THIRTEEN

Abby stood in the doorway. Her mouth was open, but she’d lost the ability to breathe.

“Hope,” she whispered. It came out as a gasp, barely audible.

The empty bed and its scattered sheets filled her vision.

There was a mistake. A misunderstanding. Hope was still here, somewhere. She could be hiding under her bed, terrified but unharmed. Or downstairs, oblivious as she got a glass of water. There had to be a simple explanation.

Abby’s eyes were dragged toward the scraps of torn screen that fluttered in the wind.

“Hope.” Her voice had strengthened, but barely. Scarcely more than a choked moan. The house maintained its deathly hush.

This was wrong. The Stitcher took people. But not her sister.

They were so careful.

They had the rules.

They were so careful.

“Hope—!” This time it was the start of a wail, broken and jagged and raw. Abby crossed the room in three long steps. She bent as she moved and craned to see under the bed.
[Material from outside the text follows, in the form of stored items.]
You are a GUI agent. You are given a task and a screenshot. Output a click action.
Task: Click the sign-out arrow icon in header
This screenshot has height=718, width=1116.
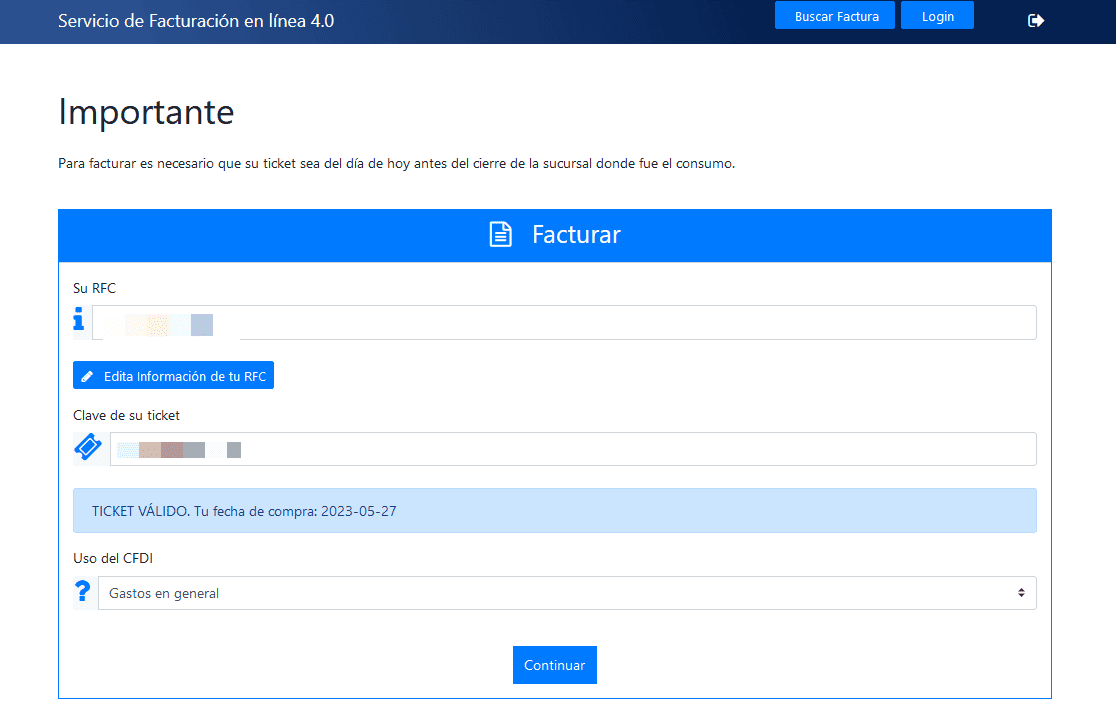click(1036, 20)
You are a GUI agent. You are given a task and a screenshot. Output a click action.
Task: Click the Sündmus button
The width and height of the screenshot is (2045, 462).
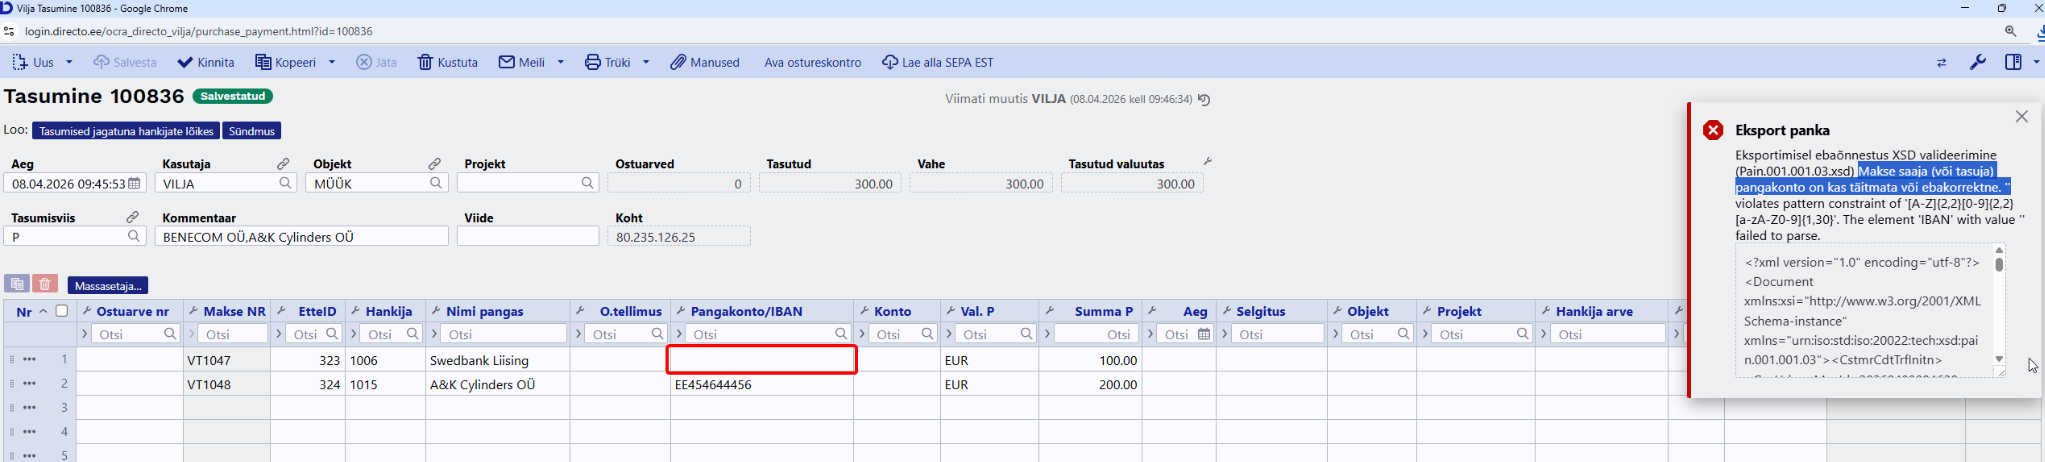(x=252, y=131)
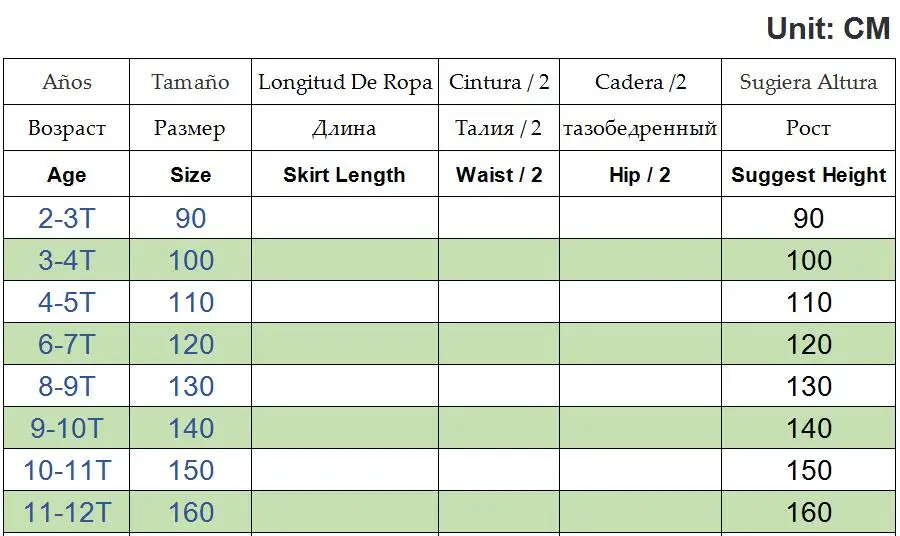
Task: Click the 'Suggest Height' header cell
Action: tap(808, 175)
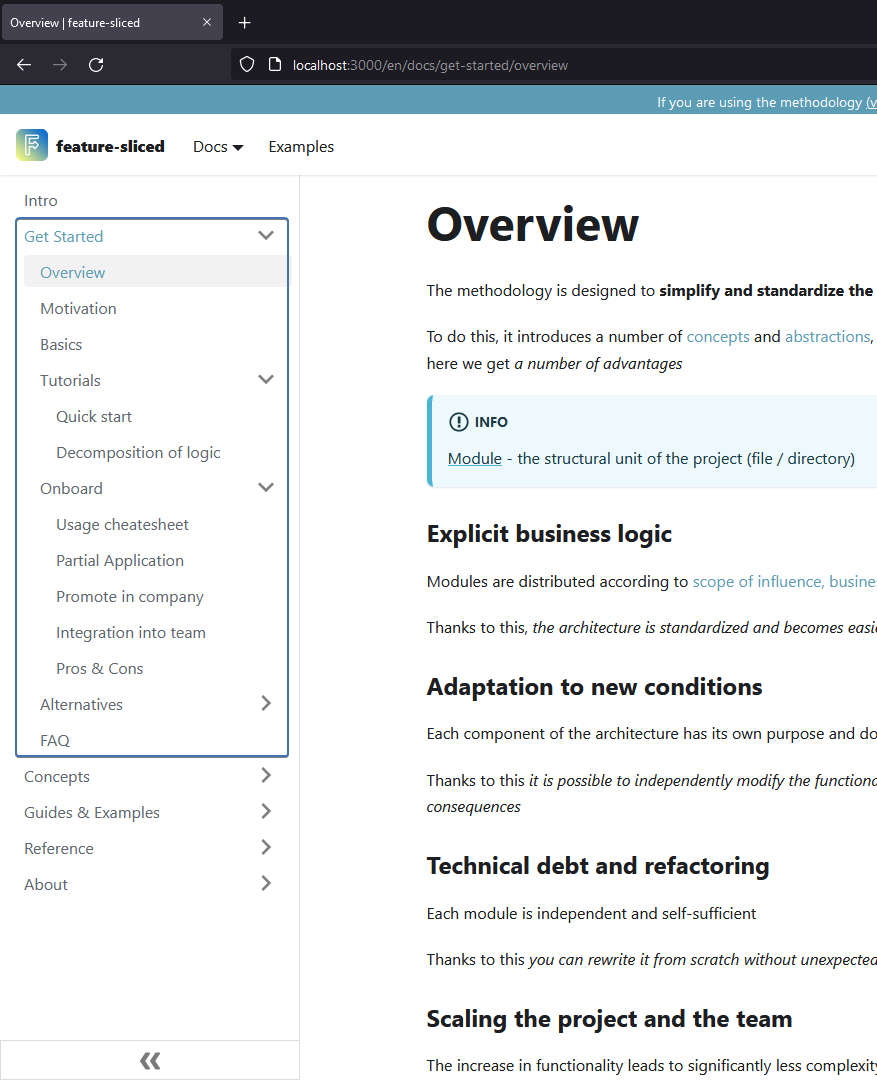Reload the page
Screen dimensions: 877x1080
(x=95, y=64)

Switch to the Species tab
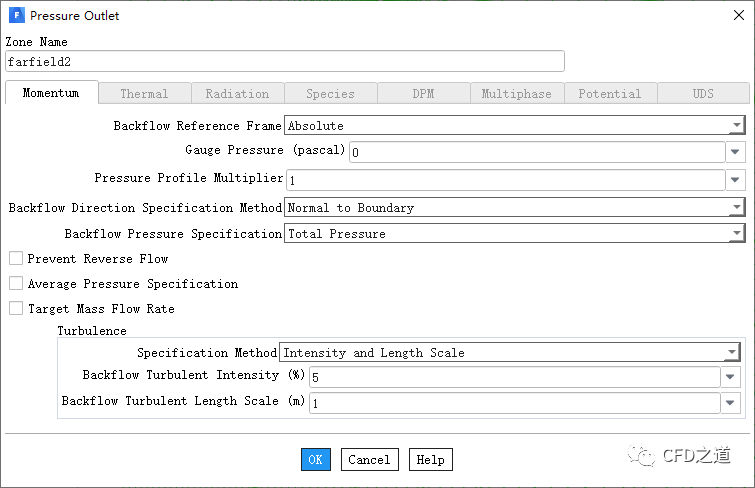point(330,94)
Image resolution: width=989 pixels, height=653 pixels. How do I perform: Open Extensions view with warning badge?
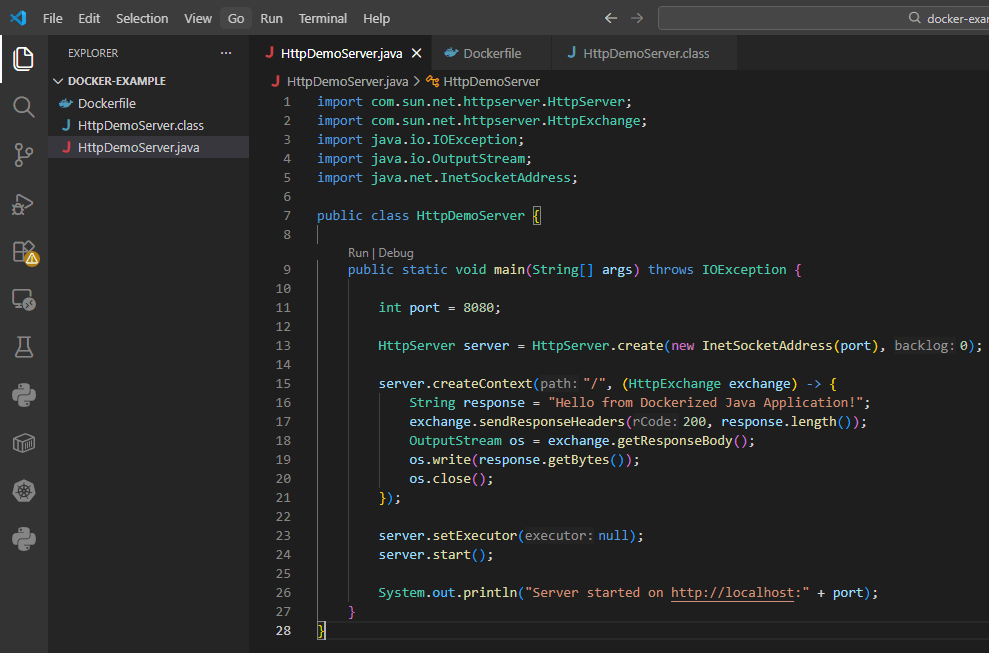point(24,252)
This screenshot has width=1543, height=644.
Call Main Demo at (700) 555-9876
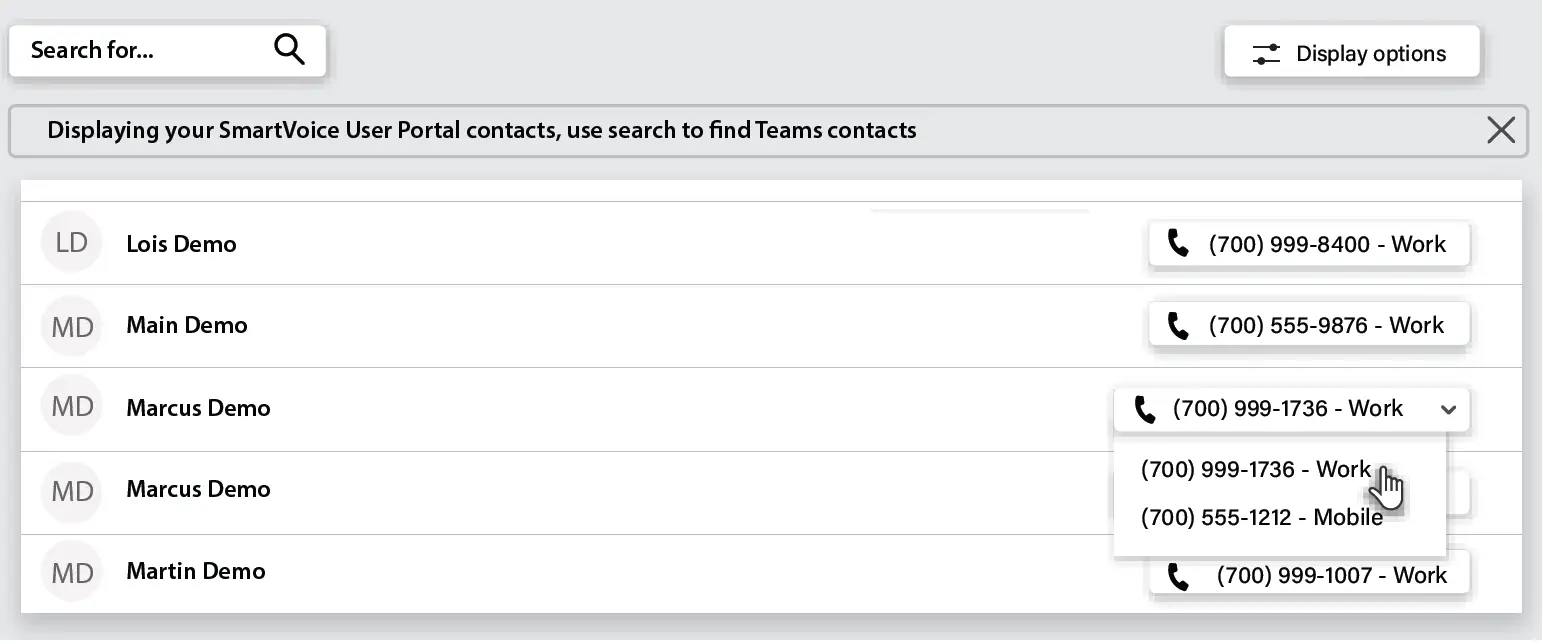click(x=1308, y=324)
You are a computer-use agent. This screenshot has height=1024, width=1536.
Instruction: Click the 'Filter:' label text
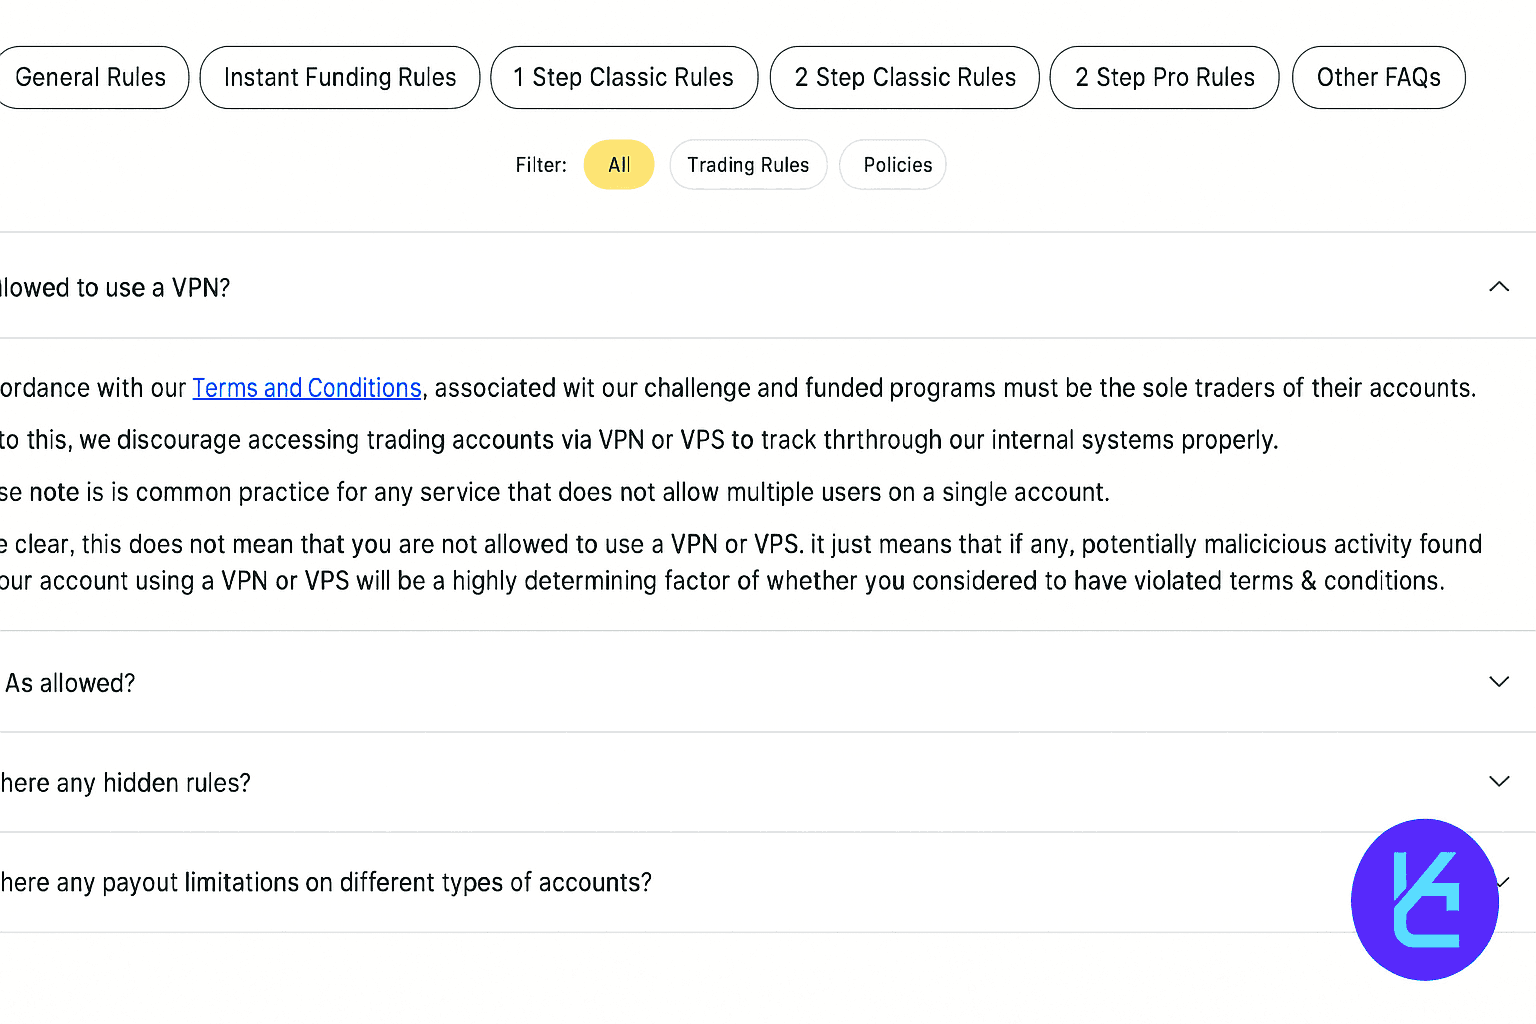pos(541,165)
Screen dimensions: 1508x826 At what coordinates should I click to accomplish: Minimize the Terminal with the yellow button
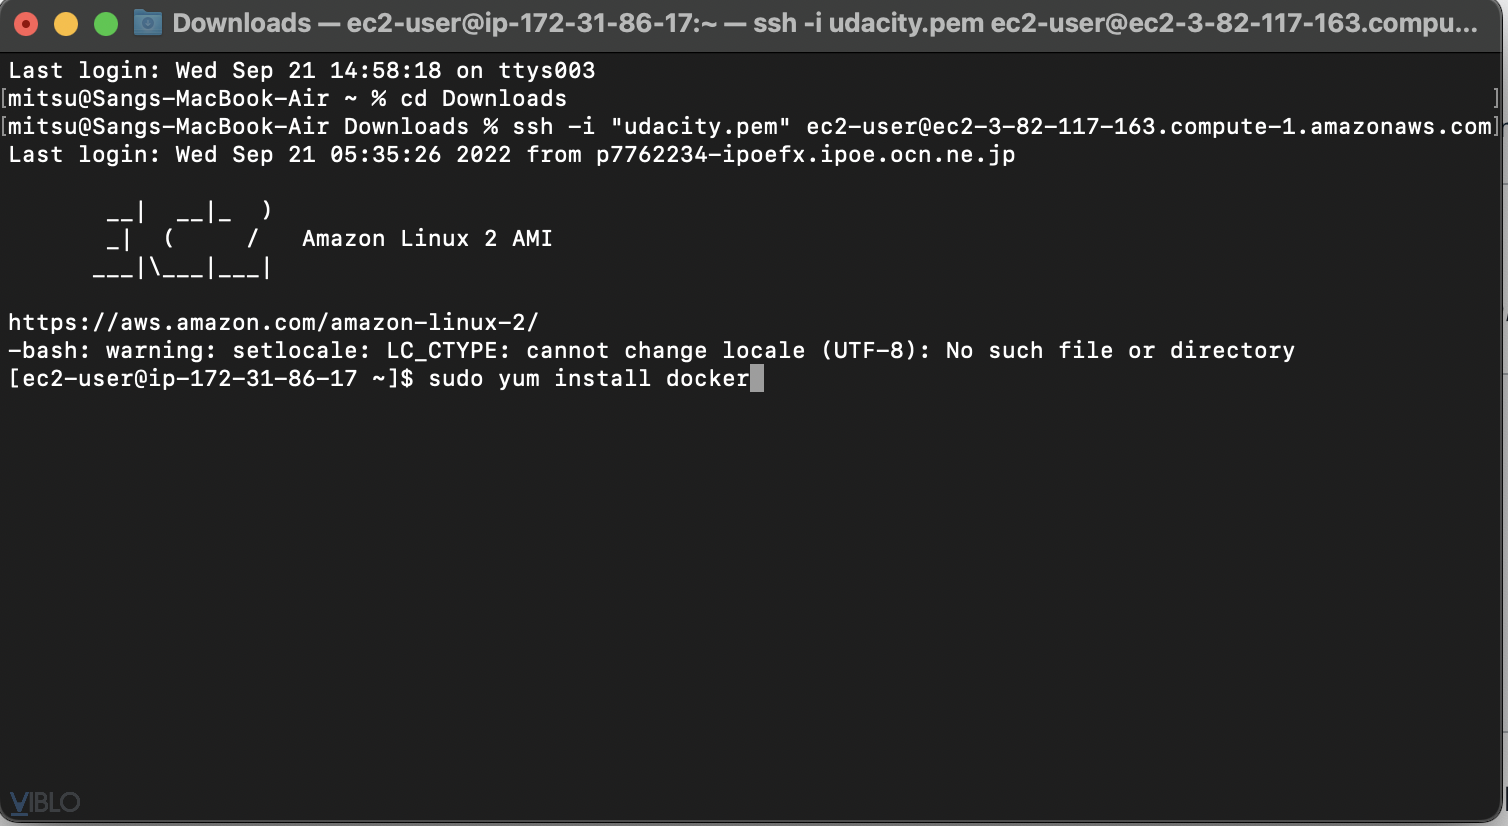point(66,23)
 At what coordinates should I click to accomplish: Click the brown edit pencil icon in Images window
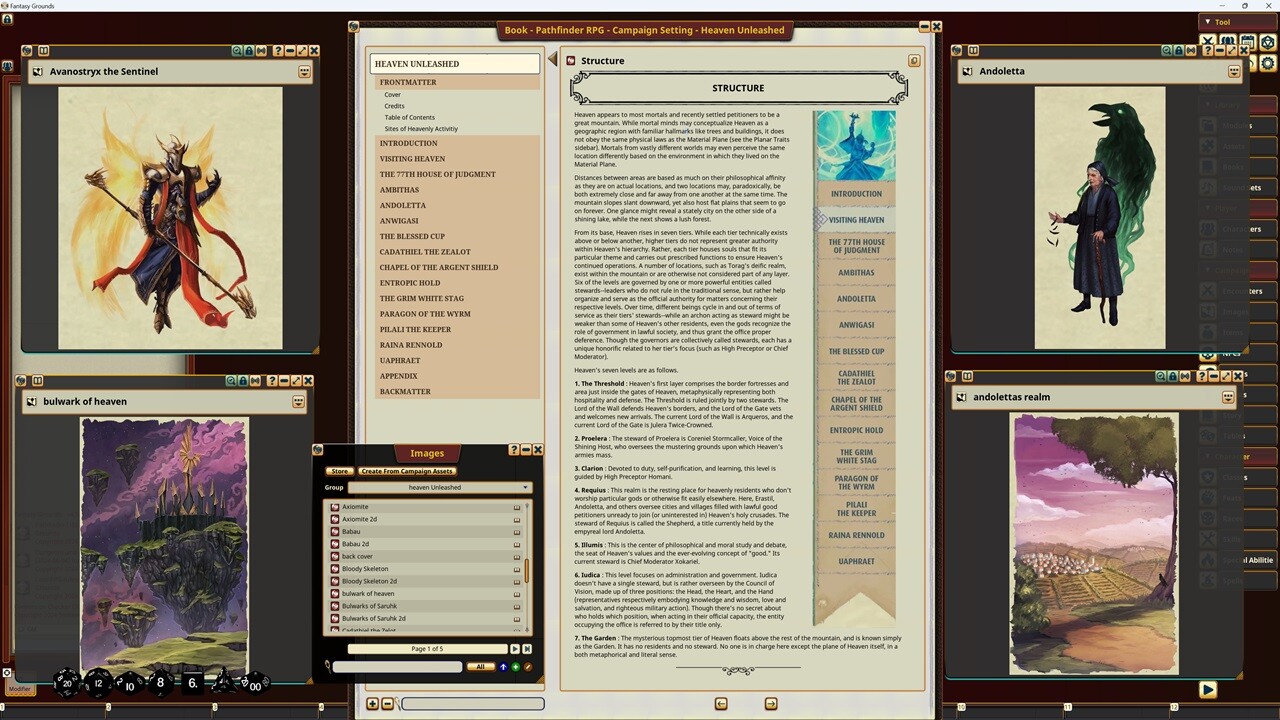click(x=528, y=667)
There was nothing there but some discarded clothes and dust. She reached the open window and felt the cooling night air graze her raw skin.

Their overgrown backyard and the partially completed holes were a tangled maze of shadow and moonlight. It was a long drop to the ground below.

What was that?

A branch swayed near the back of the yard, almost as though something had nudged it on its way past. Abby leaned forward, breathless. Her hand gripped the sill. The surface was damp, almost slimy. She took her hand away and saw smears of glistening blood.

Drops of it trailed over the sill and down the wall toward the bed. It was fresh. It shouldn’t have been possible, but the patch she’d touched had felt warm.

Hope was here just seconds ago. Something woke me, and it wasn’t the nightmare.

I heard her being taken.

Abby’s pulse was a ferocious, dangerous thing, rushing through her in a torrent as she fled the room. The floor vanished under her feet. She took the stairs three at a time, nearly twisting her ankles as she skidded into the hallway. And then she burst out through the back door, onto the dark porch, and screamed.

Hope!

Her voice bounced back at her from a dozen directions.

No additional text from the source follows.